- **What the task requires**
Please repeat every line of the material below, changing nothing.
═════ Material
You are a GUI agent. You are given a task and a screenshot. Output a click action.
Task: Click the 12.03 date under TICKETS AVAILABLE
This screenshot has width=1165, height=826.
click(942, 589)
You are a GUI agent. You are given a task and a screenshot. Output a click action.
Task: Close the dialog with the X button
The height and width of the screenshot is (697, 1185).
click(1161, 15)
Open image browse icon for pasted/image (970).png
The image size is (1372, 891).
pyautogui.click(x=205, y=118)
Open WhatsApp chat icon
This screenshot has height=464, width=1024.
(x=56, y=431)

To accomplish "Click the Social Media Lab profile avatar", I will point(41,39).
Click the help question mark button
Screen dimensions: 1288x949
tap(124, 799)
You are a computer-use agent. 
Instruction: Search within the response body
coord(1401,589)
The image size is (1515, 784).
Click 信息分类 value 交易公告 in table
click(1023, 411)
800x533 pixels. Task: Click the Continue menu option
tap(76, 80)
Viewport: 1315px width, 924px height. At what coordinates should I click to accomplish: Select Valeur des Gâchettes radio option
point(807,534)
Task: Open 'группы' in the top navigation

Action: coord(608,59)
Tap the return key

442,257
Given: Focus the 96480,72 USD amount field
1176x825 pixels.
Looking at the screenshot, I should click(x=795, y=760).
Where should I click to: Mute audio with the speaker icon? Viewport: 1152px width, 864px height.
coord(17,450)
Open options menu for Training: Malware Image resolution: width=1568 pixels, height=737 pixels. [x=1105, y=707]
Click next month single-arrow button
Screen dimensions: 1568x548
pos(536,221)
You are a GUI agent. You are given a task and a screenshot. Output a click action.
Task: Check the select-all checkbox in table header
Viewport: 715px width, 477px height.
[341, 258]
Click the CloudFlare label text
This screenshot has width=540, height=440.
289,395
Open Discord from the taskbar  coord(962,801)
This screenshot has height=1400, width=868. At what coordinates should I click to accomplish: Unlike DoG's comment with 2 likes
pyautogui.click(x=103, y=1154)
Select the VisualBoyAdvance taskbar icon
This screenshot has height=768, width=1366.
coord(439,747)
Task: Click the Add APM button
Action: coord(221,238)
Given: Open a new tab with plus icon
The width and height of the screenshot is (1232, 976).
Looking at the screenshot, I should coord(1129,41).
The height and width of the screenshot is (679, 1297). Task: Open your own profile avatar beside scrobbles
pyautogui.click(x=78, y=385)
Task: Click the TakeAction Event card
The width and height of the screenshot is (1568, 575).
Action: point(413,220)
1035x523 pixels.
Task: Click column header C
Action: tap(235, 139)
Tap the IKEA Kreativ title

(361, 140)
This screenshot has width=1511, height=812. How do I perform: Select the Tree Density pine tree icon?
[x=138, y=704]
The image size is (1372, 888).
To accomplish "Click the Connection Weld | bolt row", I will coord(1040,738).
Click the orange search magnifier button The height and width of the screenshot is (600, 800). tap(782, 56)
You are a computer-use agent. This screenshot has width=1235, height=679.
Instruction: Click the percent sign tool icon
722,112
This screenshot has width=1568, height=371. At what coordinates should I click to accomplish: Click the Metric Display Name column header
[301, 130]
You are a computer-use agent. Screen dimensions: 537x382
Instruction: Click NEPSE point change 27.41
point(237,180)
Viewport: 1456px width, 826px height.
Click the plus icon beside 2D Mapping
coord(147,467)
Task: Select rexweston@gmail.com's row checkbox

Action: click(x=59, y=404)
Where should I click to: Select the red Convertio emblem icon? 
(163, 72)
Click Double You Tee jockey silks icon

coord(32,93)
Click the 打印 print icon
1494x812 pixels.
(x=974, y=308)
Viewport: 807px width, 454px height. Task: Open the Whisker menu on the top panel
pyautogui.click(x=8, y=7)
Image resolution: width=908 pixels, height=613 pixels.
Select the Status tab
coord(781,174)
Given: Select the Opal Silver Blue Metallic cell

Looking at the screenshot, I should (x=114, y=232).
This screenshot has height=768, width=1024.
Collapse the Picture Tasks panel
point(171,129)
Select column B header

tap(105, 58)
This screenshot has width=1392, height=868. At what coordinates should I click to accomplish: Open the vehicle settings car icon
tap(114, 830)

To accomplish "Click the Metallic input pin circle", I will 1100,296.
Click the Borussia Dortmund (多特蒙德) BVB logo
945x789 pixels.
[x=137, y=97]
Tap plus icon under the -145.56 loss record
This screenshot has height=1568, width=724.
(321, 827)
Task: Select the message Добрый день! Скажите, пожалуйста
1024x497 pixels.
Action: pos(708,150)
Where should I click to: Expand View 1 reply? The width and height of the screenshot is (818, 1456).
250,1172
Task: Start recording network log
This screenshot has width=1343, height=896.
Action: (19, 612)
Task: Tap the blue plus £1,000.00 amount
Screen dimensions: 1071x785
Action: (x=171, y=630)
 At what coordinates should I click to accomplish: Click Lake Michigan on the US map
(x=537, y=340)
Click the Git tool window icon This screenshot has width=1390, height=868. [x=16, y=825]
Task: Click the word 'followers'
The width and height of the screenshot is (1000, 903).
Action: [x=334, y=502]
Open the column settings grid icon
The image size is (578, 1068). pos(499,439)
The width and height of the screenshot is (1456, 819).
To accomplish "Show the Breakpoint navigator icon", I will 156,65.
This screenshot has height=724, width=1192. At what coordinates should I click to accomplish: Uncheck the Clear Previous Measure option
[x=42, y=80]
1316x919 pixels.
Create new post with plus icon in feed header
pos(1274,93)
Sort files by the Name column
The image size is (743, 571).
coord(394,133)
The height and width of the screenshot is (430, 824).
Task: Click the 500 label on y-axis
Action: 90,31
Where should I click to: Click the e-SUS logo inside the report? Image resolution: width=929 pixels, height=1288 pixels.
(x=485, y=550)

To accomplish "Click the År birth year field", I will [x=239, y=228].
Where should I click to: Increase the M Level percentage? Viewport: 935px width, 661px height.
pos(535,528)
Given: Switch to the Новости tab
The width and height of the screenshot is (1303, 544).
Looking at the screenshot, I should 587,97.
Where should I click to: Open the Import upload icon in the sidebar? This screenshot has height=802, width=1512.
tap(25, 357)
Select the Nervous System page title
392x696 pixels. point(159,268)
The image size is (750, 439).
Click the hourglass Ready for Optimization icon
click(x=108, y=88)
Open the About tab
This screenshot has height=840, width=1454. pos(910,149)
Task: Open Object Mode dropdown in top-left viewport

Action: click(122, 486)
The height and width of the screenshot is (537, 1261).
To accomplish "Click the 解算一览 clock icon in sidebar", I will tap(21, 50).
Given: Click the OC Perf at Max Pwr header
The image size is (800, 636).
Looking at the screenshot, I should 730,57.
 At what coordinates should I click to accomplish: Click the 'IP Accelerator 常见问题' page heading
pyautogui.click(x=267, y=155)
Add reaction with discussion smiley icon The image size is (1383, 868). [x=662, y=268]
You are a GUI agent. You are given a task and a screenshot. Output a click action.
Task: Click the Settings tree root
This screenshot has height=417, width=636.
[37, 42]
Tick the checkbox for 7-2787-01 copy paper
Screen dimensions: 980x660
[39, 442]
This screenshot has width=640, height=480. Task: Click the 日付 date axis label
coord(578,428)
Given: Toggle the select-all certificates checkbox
══════════
- **Reply to the task**
You are a GUI agent. You are given a task and a screenshot. Output a click action.
Task: Click the 12.03 date under TICKETS AVAILABLE
This screenshot has width=1165, height=826.
click(942, 589)
You are a GUI agent. You are given a task and a screenshot. Output a click action.
Task: Close the dialog with the X button
The height and width of the screenshot is (697, 1185).
click(1161, 15)
Open image browse icon for pasted/image (970).png
The image size is (1372, 891).
pyautogui.click(x=205, y=118)
Open WhatsApp chat icon
This screenshot has height=464, width=1024.
(x=56, y=431)

To accomplish "Click the Social Media Lab profile avatar", I will point(41,39).
Click the help question mark button
Screen dimensions: 1288x949
tap(124, 799)
You are a computer-use agent. 
Instruction: Search within the response body
coord(1401,589)
The image size is (1515, 784).
Click 信息分类 value 交易公告 in table
click(1023, 411)
800x533 pixels. Task: Click the Continue menu option
tap(76, 80)
Viewport: 1315px width, 924px height. At what coordinates should I click to accomplish: Select Valeur des Gâchettes radio option
point(807,534)
Task: Open 'группы' in the top navigation

Action: coord(608,59)
Tap the return key

442,257
Given: Focus the 96480,72 USD amount field
1176x825 pixels.
Looking at the screenshot, I should click(x=795, y=760).
Where should I click to: Mute audio with the speaker icon? Viewport: 1152px width, 864px height.
coord(17,450)
Open options menu for Training: Malware Image resolution: width=1568 pixels, height=737 pixels. [x=1105, y=707]
Click next month single-arrow button
Screen dimensions: 1568x548
pos(536,221)
You are a GUI agent. You are given a task and a screenshot. Output a click action.
Task: Check the select-all checkbox in table header
Viewport: 715px width, 477px height.
[341, 258]
Click the CloudFlare label text
This screenshot has width=540, height=440.
289,395
Open Discord from the taskbar  coord(962,801)
This screenshot has height=1400, width=868. At what coordinates should I click to accomplish: Unlike DoG's comment with 2 likes
pyautogui.click(x=103, y=1154)
Select the VisualBoyAdvance taskbar icon
This screenshot has height=768, width=1366.
coord(439,747)
Task: Click the Add APM button
Action: coord(221,238)
Given: Open a new tab with plus icon
The width and height of the screenshot is (1232, 976).
Looking at the screenshot, I should coord(1129,41).
The height and width of the screenshot is (679, 1297). Task: Open your own profile avatar beside scrobbles
pyautogui.click(x=78, y=385)
Task: Click the TakeAction Event card
The width and height of the screenshot is (1568, 575).
Action: point(413,220)
1035x523 pixels.
Task: Click column header C
Action: tap(235, 139)
Tap the IKEA Kreativ title

(361, 140)
This screenshot has width=1511, height=812. How do I perform: Select the Tree Density pine tree icon?
[x=138, y=704]
The image size is (1372, 888).
To accomplish "Click the Connection Weld | bolt row", I will coord(1040,738).
Click the orange search magnifier button The height and width of the screenshot is (600, 800). tap(782, 56)
You are a computer-use agent. This screenshot has width=1235, height=679.
Instruction: Click the percent sign tool icon
722,112
This screenshot has width=1568, height=371. At what coordinates should I click to accomplish: Click the Metric Display Name column header
[301, 130]
You are a computer-use agent. Screen dimensions: 537x382
Instruction: Click NEPSE point change 27.41
point(237,180)
Viewport: 1456px width, 826px height.
Click the plus icon beside 2D Mapping
coord(147,467)
Task: Select rexweston@gmail.com's row checkbox

Action: click(x=59, y=404)
Where should I click to: Select the red Convertio emblem icon? 
(163, 72)
Click Double You Tee jockey silks icon

coord(32,93)
Click the 打印 print icon
1494x812 pixels.
(x=974, y=308)
Viewport: 807px width, 454px height. Task: Open the Whisker menu on the top panel
pyautogui.click(x=8, y=7)
Image resolution: width=908 pixels, height=613 pixels.
Select the Status tab
coord(781,174)
Given: Select the Opal Silver Blue Metallic cell

Looking at the screenshot, I should (x=114, y=232).
This screenshot has height=768, width=1024.
Collapse the Picture Tasks panel
point(171,129)
Select column B header

tap(105, 58)
This screenshot has width=1392, height=868. At what coordinates should I click to accomplish: Open the vehicle settings car icon
tap(114, 830)

To accomplish "Click the Metallic input pin circle", I will 1100,296.
Click the Borussia Dortmund (多特蒙德) BVB logo
945x789 pixels.
[x=137, y=97]
Tap plus icon under the -145.56 loss record
This screenshot has height=1568, width=724.
(321, 827)
Task: Select the message Добрый день! Скажите, пожалуйста
1024x497 pixels.
Action: pos(708,150)
Where should I click to: Expand View 1 reply? The width and height of the screenshot is (818, 1456).
250,1172
Task: Start recording network log
This screenshot has width=1343, height=896.
Action: (19, 612)
Task: Tap the blue plus £1,000.00 amount
Screen dimensions: 1071x785
Action: (x=171, y=630)
 At what coordinates should I click to accomplish: Click Lake Michigan on the US map
(x=537, y=340)
Click the Git tool window icon This screenshot has width=1390, height=868. [x=16, y=825]
Task: Click the word 'followers'
The width and height of the screenshot is (1000, 903).
Action: [x=334, y=502]
Open the column settings grid icon
The image size is (578, 1068). pos(499,439)
The width and height of the screenshot is (1456, 819).
To accomplish "Show the Breakpoint navigator icon", I will 156,65.
This screenshot has height=724, width=1192. At what coordinates should I click to accomplish: Uncheck the Clear Previous Measure option
[x=42, y=80]
1316x919 pixels.
Create new post with plus icon in feed header
pos(1274,93)
Sort files by the Name column
The image size is (743, 571).
coord(394,133)
The height and width of the screenshot is (430, 824).
Task: Click the 500 label on y-axis
Action: 90,31
Where should I click to: Click the e-SUS logo inside the report? Image resolution: width=929 pixels, height=1288 pixels.
(x=485, y=550)

To accomplish "Click the År birth year field", I will [x=239, y=228].
Where should I click to: Increase the M Level percentage? Viewport: 935px width, 661px height.
pos(535,528)
Given: Switch to the Новости tab
The width and height of the screenshot is (1303, 544).
Looking at the screenshot, I should 587,97.
Where should I click to: Open the Import upload icon in the sidebar? This screenshot has height=802, width=1512.
tap(25, 357)
Select the Nervous System page title
392x696 pixels. point(159,268)
The image size is (750, 439).
Click the hourglass Ready for Optimization icon
click(x=108, y=88)
Open the About tab
This screenshot has height=840, width=1454. pos(910,149)
Task: Open Object Mode dropdown in top-left viewport

Action: click(122, 486)
The height and width of the screenshot is (537, 1261).
To accomplish "Click the 解算一览 clock icon in sidebar", I will tap(21, 50).
Given: Click the OC Perf at Max Pwr header
The image size is (800, 636).
Looking at the screenshot, I should 730,57.
 At what coordinates should I click to accomplish: Click the 'IP Accelerator 常见问题' page heading
pyautogui.click(x=267, y=155)
Add reaction with discussion smiley icon The image size is (1383, 868). [x=662, y=268]
You are a GUI agent. You are given a task and a screenshot. Output a click action.
Task: Click the Settings tree root
This screenshot has height=417, width=636.
[37, 42]
Tick the checkbox for 7-2787-01 copy paper
Screen dimensions: 980x660
[39, 442]
This screenshot has width=640, height=480. Task: Click the 日付 date axis label
coord(578,428)
Given: Toggle the select-all certificates checkbox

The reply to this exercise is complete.